Title: Decretum Gratiani. Cum glossis Ioannis Theutonici et annotationibus prepositi alberitatensis: & annotationibus Bartholomei Brixiensis. Divisionibus Archidiaconi. Casibus a Bene, compositis per Bartholomaeum Brixiensem correctis & pro clariore intellectu pluribus in locis extensis. Concordia ad Bibliam. Tabula marginalium glossularum omnium canonum et conciliorum. Margarita decreti. Flosculis totius decreti a domino Ioanne Diacono compositis. Additione in margine litterarum quo minuscoli characteres lineis intercepticitius legenti appareant, 1514
Author: Guido de Baysio; Bartolomeo da Brescia; Benincasa da Siena; Gratianus
Publisher: Venezia, impressit Lucantonio I Giunta
Condition: Very Good
An early 16th century edition of Gratian’s Decretum Gratiani, also known as Concordia discordantium canonum, or Concordantia discordantium canonum, or just the Decretum, a collection of canon law first compiled and written in the 12th century as a legal textbook. It served as the main source of law by canonists until the Decretals of Pope Gregory IX in 1234. This edition has been printed by Lucantonio Giunta the First.
The text is printed throughout in red and black, in a gothic font. There is one full page woodcut, displaying the Arbor Affinitatis (a matrix of a person's in-laws and step-children).
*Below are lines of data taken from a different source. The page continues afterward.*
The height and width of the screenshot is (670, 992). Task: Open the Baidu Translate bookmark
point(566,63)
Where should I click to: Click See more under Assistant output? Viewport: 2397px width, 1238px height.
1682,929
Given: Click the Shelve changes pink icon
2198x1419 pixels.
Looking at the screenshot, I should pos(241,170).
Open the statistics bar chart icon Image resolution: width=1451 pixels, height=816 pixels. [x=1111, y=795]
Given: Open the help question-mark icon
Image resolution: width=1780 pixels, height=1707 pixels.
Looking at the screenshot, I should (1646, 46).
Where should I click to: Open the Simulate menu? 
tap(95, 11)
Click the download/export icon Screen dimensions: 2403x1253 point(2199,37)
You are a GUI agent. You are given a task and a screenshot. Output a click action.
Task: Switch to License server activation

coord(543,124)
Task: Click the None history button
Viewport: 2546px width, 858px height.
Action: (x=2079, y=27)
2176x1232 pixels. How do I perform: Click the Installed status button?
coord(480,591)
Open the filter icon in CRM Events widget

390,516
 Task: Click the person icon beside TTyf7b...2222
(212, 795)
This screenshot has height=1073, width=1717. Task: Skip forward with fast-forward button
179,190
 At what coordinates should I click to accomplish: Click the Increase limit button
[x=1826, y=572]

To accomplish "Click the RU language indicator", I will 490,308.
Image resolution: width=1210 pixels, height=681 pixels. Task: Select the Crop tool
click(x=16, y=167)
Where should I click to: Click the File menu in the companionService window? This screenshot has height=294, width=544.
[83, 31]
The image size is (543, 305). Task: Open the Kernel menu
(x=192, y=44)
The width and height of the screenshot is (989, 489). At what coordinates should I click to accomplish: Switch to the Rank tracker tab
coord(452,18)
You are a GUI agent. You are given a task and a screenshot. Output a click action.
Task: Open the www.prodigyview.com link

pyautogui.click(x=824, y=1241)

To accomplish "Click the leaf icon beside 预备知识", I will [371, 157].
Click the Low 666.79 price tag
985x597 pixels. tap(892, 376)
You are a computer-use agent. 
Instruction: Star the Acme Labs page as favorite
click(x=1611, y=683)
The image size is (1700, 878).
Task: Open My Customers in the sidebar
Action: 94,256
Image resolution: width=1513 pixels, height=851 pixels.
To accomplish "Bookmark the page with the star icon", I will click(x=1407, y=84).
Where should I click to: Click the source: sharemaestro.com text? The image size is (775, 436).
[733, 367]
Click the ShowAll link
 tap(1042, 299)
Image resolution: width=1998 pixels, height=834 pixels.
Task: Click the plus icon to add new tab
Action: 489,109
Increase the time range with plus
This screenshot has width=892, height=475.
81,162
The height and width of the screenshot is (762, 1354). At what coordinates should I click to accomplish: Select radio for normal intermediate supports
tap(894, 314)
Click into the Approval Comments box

This edition has been profusely illustrated, with over 120 in-text woodcuts (most quarter page, with a few half page examples), displaying varying scenes from religious history, officials at work, court scenes, and criminal being punished. There are also numerous woodcut initials.
Giunta was a member of the famed Florentine Giunti family of printers, which he first established in Venice, printing under his own name in 1489. Roughly 30 members of the family became printers or booksellers, with a press established in Florence from 1497, which became one of the leading printing firms. By 1550, the Giunti family had bookstores or warehouses in cities across several countries, and numerous agencies across the Italian Peninsula. Not surprisingly, the Venetian press of the Giunti family was the most active publisher and exporter of liturgical texts in Catholic Europe.
The last table leaf is lacking, with the loss of a full-page woodcut. Leaf CCCCCXCIV is lacking, being the Arbor Consanguinitatis. Two index leaves are lacking.
One finely bound vellum volume in quarto, (37 of 38)+ CCCCCCLI of CCCCCCLII+(74 of 76) leaves
This volume is in very good shape, with minor rubbing and wear to the binding, with minor chipping and peeling to the spine. The title page has been heavily restored, with repairs to the second leaf. The last leaf has been repaired and mounted. There is some foxing and staining throughout.